On May 4th this year, every Council in Scotland will be re-elected. Our Spring Public Meeting on 6th April will be an election hustings for Edinburgh Council…
We have invited all the parties currently represented on the Council to send a speaker, and they are…
- Con – Cllr Nick Cook Morningside candidate, Conservative Transport Spokesperson
- Green – Cllr Nigel Bagshaw Inverleith candidate, Green Transport Spokesperson, Spokes member
- Lab – Cllr Maureen Child Portobello/Craigmillar candidate, Convener of Edinburgh Council’s Communities Committee, Spokes member
- LibDem – Hal Osler Inverleith candidate
- SNP – Adam McVey Leith candidate, Vice-Convener of Edinburgh Council’s Transport Committee
Where: Augustine United Church, George IV Bridge, Edinburgh
When: Thursday 6 April 2017, 7.30pm – doors open 6.45 for coffee, stall and chat
Format:
- The meeting will begin with the candidates giving short talks, from the platform, on their party’s concerns and commitments on cycling and any related transport policy issues they wish to mention.
- We hope then to use the very successful format of our Scottish Parliament hustings in March 2016, where the audience splits into groups and the candidates spend 10 mins or so in each group. This gives you a much greater chance to engage with the politicians, rather than the usual format of a speaker panel sitting on the platform and a limited number of questions from the floor.
- Finally, the speakers will close with a brief summing up of what they have learned from the meeting.
Anything else: Email spokes@spokes.org.uk
OTHER ELECTION BACKGROUND
- Spokes has written to the main parties, with ideas for their election manifestos. A good many individual members have written too (including you we hope! – and there may still be time if you haven’t). Once manifestos are published, we will give links to them.
- Meantime there is some advance intelligence on our top issue – whether parties will continue the Council’s existing policy of 10% of transport capital and revenue budgets being allocated to cycling…
- We understand that the Green manifesto will include the 10% or higher
- Labour has issued a draft manifesto for public comment (ends 28 Feb) and it includes the 10%
- We’ve had no news yet as to the likely content of the SNP or LibDem manifestos
- The February Transport Committee voted for the 10% for the coming financial year, 2017/18. An unsuccessful Conservative amendment opposed the 10% policy, so we expect it not to be in their manifesto. With the full budget now passed by Council, 10% for 17/18 is now definite unless the new Council after the election revokes it.

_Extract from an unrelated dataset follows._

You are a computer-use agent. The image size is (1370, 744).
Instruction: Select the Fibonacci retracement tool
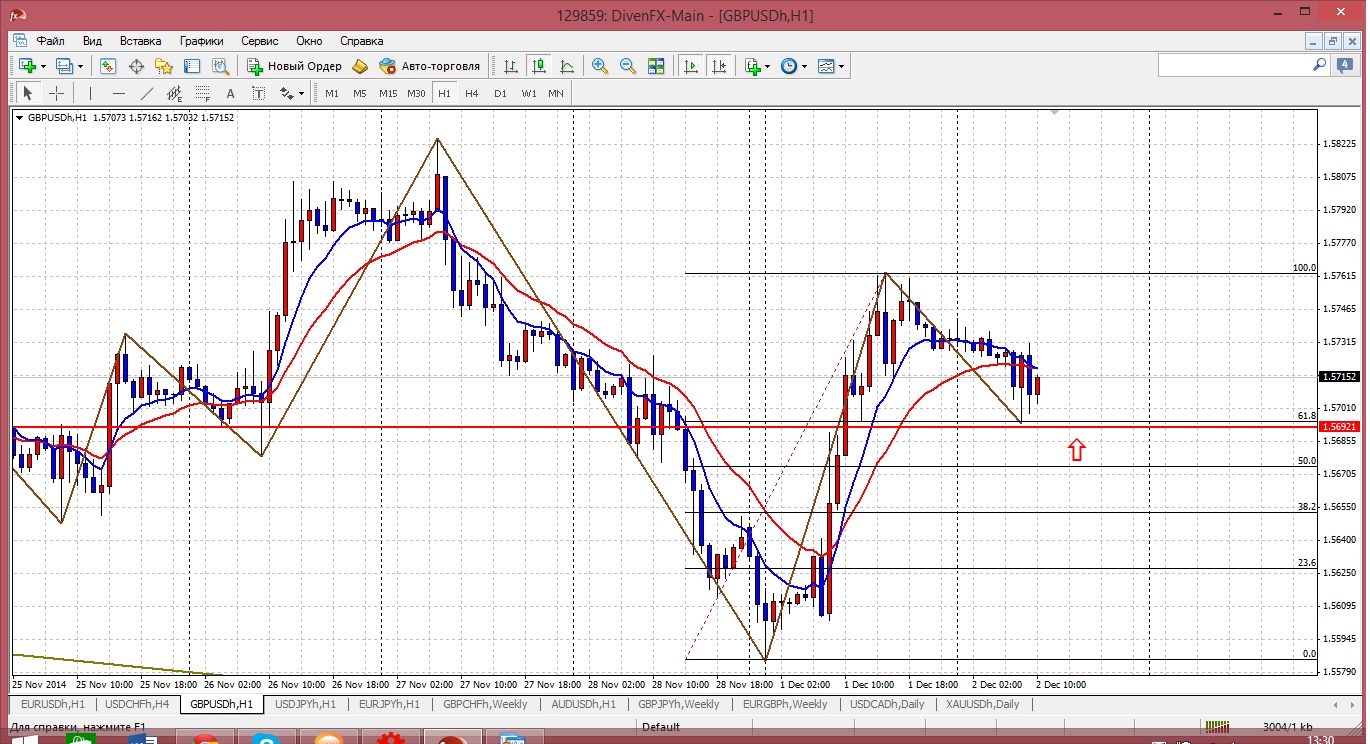coord(203,93)
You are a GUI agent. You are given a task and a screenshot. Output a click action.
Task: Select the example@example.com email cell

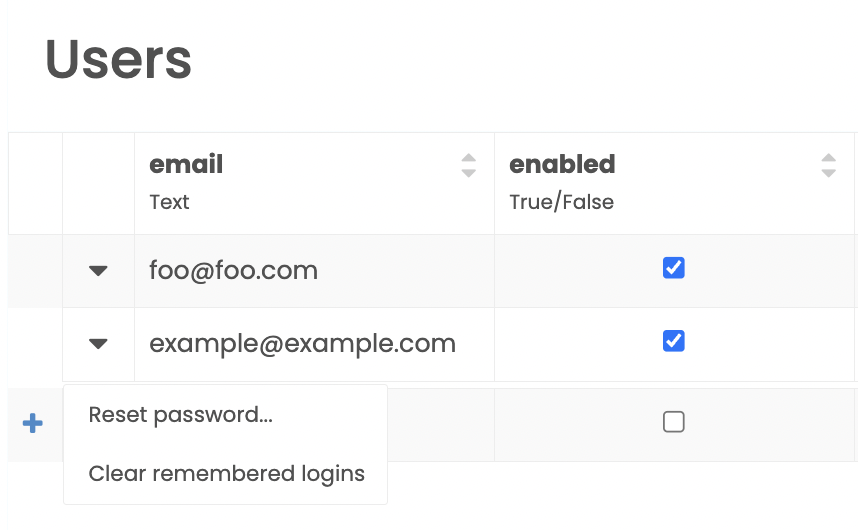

- Once the election is close, and details known, we’ll do a further website article, and notify emailable Spokes members. Meantime, there’s more about the elections in forthcoming Spokes Bulletin 127 (out Feb 25).
- Spokes is part of the #WalkCycleVote campaign which brings together many Scottish cycling/walking groups from Sustrans to Living Streets. Top aim is “sustained, long term investment in both cycling and walking, reaching 10% of the transport budget” [at Council and Government levels].
- Go-Bike, Strathclyde Cycle Campaign, will be holding a Glasgow hustings.
HOW YOU CAN HELP
- Please Retweet our tweet advertising the meeting.
- If you tweet about the meeting (before, during or after!) please use the hashtag #SpokesMtg. There will probably also be a general hashtag for the Council elections, but we don’t yet know what it will be.
- Please download and use our Hustings Poster [click the picture above to download a pdf]. Printed copies will be available and sent to members in our Spring mailout at the end of February.
- If you’d like to do something really ambitious (and valuable!) organise a short candidates bike ride for your ward. Here’s how to do it. You’ll need to start organising it well in advance, as candidate diaries tend to fill very rapidly. Let us know in good time so we can notify other Spokes members in your area, to join the ride.
- WalkCycleVote will be posting information about each known candidate, and will be seeking feedback to add to the site. There is also an open data site, Democracy Club, which aims to show all candidates (but not info on their policies) and is already in operation – you can add candidates that you know of.